After 64 rounds, recovering the input is infeasible.
Real-world uses
File integrity (Linux downloads)
# Every Linux distro publishes SHA-256 hashes:
wget https://releases.ubuntu.com/22.04/ubuntu-22.04-desktop-amd64.iso
wget https://releases.ubuntu.com/22.04/SHA256SUMS
# Verify:
shasum -a 256 -c SHA256SUMS
# ubuntu-22.04-desktop-amd64.iso: OK
Git
Every commit, tree, and blob is identified by its hash:
# See the hash of a commit:
git log --oneline -1
# See the hash git computes for a file:
git hash-object Cargo.toml
Password storage
WRONG — plaintext:
Database: { user: "alice", password: "hunter2" }
Attacker leaks DB → all passwords exposed
WRONG — plain SHA-256:
Database: { user: "alice", hash: "f52fbd..." }
Attacker uses rainbow table → cracked instantly
BETTER — SHA-256 + salt:
Database: { user: "alice", salt: "x7k2", hash: "a3f1..." }
Rainbow tables fail, but GPU brute force is fast
RIGHT — Argon2 (Lesson 6):
Database: { user: "alice", hash: "$argon2id$..." }
Intentionally slow → brute force impractical
Blockchain (Bitcoin)
Find an input where SHA-256(SHA-256(input)) starts with N zero bits:
# Simulate mining:
python3 -c "
import hashlib
for i in range(1000000):
h = hashlib.sha256(f'block-nonce-{i}'.encode()).hexdigest()
if h.startswith('0000'):
print(f'Found! nonce={i} hash={h}')
break
"
How TLS uses hashing
┌────────────────────────────────────────────────────────┐
│ Hashing in TLS │
│ │
│ 1. HMAC (Lesson 5) │
│ Hash + secret key → message authentication │
│ │
│ 2. HKDF (Lesson 5) │
│ Derive encryption keys from shared secret │
│ │
│ 3. Handshake transcript (Lesson 13) │
│ Hash ALL handshake messages → detect tampering │
│ │
│ 4. Certificate fingerprint │
│ Identify certs by hash → certificate pinning │
│ │
│ 5. Finished message │
│ HMAC of transcript → proves handshake integrity │
└────────────────────────────────────────────────────────┘
Exercises
Exercise 1: File hasher
Build a CLI tool in Rust that takes a file path and prints its SHA-256 hash. Use the sha2 crate.

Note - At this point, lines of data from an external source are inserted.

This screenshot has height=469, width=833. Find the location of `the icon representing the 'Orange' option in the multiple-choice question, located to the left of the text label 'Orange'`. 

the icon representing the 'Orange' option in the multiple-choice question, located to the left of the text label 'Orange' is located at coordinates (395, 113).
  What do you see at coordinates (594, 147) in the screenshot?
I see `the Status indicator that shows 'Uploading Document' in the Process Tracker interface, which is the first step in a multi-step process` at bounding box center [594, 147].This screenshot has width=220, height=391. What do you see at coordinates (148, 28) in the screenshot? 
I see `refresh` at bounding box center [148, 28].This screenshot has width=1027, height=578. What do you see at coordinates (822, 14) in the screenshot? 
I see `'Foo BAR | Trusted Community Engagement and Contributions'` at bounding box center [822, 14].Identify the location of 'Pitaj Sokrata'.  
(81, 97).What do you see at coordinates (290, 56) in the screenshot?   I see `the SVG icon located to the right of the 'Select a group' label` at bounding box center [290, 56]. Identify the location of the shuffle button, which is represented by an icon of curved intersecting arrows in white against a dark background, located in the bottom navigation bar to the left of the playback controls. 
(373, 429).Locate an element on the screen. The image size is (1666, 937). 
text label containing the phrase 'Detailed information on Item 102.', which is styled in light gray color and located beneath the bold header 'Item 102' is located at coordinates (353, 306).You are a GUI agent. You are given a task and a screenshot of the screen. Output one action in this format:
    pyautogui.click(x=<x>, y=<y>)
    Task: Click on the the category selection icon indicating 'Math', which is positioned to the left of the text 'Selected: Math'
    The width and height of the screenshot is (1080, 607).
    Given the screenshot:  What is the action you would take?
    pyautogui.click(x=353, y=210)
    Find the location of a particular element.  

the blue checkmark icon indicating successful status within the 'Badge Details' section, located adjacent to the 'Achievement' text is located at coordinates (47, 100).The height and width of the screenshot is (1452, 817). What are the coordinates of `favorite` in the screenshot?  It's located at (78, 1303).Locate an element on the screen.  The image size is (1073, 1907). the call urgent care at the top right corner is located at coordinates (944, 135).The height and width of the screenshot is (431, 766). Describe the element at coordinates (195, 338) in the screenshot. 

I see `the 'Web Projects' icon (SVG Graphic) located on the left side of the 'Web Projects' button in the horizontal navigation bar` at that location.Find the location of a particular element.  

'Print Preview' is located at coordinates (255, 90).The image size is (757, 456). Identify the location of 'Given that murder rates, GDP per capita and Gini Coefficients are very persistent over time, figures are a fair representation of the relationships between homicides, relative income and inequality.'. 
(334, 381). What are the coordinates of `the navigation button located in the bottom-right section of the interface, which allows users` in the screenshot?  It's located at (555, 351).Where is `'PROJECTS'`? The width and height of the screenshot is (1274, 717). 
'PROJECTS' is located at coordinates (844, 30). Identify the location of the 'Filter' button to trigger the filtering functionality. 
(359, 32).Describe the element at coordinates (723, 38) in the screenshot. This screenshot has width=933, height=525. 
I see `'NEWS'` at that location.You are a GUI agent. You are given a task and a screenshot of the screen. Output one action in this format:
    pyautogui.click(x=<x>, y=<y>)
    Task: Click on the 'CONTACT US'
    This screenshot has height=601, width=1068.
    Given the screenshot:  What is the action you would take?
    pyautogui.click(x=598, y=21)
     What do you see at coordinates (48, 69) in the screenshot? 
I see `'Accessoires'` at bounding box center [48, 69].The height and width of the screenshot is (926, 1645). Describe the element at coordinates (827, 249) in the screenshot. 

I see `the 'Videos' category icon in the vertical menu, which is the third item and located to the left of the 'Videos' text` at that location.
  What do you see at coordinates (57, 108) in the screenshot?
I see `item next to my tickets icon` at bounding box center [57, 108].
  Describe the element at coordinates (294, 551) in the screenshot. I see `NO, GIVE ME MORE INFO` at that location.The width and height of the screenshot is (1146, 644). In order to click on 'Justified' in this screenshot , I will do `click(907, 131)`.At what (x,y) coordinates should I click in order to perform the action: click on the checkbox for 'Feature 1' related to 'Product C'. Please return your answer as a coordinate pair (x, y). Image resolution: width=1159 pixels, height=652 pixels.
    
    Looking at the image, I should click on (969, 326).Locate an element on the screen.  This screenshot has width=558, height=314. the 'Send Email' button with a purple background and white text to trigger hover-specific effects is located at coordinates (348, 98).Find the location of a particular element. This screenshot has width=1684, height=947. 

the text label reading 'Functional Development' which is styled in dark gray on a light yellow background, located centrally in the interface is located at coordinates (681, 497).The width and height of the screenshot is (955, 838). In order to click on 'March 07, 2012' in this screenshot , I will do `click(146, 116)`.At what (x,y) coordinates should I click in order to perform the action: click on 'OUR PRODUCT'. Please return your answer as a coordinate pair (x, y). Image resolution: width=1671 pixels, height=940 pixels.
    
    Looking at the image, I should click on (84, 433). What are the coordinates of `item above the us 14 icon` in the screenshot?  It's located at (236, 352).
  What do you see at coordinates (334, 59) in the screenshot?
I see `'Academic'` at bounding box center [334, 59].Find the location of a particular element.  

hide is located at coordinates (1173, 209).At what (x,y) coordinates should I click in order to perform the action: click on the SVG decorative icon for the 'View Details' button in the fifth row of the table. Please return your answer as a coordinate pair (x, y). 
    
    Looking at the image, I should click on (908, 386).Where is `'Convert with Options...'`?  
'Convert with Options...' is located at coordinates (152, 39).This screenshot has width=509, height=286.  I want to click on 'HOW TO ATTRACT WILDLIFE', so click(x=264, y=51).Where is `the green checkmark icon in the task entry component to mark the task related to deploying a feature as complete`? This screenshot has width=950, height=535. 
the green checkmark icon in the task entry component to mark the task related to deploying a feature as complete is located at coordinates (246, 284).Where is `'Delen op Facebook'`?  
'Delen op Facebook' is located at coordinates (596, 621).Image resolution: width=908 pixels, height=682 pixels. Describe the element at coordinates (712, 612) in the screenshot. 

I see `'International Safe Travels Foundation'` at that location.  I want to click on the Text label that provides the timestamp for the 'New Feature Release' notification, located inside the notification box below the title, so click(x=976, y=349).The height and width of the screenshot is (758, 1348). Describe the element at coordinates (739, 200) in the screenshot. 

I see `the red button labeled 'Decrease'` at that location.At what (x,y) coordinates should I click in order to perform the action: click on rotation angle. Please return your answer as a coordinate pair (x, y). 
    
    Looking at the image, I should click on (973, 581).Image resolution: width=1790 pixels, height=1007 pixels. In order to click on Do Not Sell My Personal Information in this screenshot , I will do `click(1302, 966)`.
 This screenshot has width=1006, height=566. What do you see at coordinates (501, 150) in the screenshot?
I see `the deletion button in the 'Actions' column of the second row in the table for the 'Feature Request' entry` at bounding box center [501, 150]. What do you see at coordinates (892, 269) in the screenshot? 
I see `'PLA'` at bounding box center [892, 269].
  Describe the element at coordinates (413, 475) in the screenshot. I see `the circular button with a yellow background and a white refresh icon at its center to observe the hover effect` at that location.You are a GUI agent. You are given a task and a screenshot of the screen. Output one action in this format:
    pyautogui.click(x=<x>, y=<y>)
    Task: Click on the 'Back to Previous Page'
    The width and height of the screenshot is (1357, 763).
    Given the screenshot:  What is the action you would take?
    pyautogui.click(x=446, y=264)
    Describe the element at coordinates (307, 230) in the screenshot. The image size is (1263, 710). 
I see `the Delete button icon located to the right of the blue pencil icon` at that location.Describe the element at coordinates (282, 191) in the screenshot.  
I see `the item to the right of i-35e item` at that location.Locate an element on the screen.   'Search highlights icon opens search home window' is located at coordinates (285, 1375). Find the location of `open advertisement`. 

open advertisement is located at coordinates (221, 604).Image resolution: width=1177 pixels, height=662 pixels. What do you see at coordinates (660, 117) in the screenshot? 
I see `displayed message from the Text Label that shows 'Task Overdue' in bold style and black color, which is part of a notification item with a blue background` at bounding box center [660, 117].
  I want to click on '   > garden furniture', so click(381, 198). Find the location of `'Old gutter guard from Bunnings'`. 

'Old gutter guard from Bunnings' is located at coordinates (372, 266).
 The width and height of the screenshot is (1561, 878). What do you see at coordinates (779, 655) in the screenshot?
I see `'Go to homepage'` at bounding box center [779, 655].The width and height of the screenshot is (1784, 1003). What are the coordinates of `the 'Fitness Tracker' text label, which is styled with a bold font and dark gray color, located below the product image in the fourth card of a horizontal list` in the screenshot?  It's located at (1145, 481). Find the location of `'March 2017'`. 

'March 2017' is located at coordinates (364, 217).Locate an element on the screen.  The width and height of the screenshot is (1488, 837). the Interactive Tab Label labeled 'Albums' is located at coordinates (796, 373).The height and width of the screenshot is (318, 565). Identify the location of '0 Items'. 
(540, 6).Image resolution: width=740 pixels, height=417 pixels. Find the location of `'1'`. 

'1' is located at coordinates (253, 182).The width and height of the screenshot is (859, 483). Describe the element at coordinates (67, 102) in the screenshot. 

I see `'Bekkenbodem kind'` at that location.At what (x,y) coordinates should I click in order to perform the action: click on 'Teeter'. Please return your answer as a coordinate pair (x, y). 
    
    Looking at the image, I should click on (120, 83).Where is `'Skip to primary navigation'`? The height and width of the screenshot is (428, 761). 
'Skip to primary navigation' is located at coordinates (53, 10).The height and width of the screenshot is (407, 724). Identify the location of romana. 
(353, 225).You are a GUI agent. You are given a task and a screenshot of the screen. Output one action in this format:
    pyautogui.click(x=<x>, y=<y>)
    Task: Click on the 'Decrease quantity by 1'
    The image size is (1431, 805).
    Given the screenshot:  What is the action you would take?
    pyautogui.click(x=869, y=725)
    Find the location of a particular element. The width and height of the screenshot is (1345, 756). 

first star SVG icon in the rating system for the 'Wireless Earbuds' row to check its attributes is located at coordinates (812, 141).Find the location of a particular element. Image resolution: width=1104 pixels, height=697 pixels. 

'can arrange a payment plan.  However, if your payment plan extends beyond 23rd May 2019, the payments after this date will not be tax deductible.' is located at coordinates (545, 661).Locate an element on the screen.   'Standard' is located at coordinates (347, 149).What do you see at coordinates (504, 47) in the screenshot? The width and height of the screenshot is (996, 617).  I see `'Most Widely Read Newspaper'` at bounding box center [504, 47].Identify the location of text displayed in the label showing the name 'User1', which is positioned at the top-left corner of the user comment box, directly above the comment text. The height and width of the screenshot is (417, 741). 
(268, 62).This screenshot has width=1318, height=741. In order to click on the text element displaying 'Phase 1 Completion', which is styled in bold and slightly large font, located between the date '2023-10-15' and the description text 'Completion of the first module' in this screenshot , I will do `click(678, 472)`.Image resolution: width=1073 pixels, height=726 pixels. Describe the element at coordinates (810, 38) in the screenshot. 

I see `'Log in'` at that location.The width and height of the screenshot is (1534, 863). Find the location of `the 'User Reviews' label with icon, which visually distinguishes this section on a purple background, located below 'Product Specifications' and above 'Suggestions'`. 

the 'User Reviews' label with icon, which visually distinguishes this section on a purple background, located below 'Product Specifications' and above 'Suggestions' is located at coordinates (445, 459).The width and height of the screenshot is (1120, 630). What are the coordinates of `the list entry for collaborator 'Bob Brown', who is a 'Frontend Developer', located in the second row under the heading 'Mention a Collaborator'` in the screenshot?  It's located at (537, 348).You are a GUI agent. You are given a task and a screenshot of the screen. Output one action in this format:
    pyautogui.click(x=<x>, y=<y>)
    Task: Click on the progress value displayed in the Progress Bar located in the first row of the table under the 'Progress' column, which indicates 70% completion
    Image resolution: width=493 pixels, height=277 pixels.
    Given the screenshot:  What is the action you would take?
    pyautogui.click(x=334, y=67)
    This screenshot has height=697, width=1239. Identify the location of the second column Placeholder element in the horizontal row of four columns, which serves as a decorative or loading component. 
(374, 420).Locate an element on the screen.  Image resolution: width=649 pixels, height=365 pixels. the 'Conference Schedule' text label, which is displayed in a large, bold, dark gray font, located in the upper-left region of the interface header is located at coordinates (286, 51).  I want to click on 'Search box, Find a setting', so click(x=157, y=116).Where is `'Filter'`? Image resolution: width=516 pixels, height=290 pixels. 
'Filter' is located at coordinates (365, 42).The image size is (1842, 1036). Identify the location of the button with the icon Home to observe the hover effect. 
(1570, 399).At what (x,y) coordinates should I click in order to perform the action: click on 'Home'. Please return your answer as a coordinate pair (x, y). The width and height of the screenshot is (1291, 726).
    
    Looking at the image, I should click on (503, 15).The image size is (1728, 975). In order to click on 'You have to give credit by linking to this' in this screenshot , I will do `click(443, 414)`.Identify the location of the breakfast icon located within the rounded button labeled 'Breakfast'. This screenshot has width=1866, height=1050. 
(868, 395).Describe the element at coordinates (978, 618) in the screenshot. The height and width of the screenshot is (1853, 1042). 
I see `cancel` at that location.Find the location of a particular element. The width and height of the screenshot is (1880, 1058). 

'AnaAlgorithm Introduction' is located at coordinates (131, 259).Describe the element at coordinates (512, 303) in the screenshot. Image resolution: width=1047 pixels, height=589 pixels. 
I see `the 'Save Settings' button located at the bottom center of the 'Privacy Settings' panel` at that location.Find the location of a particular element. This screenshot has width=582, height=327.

cargo run -p tls --bin 1-hash -- --file-path Cargo.toml
# Verify:
shasum -a 256 Cargo.toml
Exercise 2: Avalanche effect
Hash these two strings and compare:
"The quick brown fox jumps over the lazy dog"
"The quick brown fox jumps over the lazy dog."
One period. How many hex digits differ? (All of them.)
Exercise 3: Hash chain
Compute SHA-256(SHA-256(SHA-256("hello"))) — hash the hash of the hash.
# Verify with shell:
echo -n "hello" | shasum -a 256 | awk '{print $1}' | \
xxd -r -p | shasum -a 256 | awk '{print $1}' | \
xxd -r -p | shasum -a 256
Exercise 4: Commitment scheme
Build a commit-reveal protocol:
- Ask for a secret prediction
- Hash it, print the hash (commitment)
- Ask the user to reveal the prediction
- Hash the revealed text, compare
- Match → prediction was honest
Exercise 5: Hash speed benchmark
#![allow(unused)]
fn main() {
let start = Instant::now();
for i in 0..1_000_000 {
let mut hasher = Sha256::new();
hasher.update(i.to_be_bytes());
hasher.finalize();
}
println!("{:.0} hashes/sec", 1_000_000.0 / start.elapsed().as_secs_f64());
}
Compare with openssl speed sha256. This shows why SHA-256 is too fast for passwords (Lesson 6).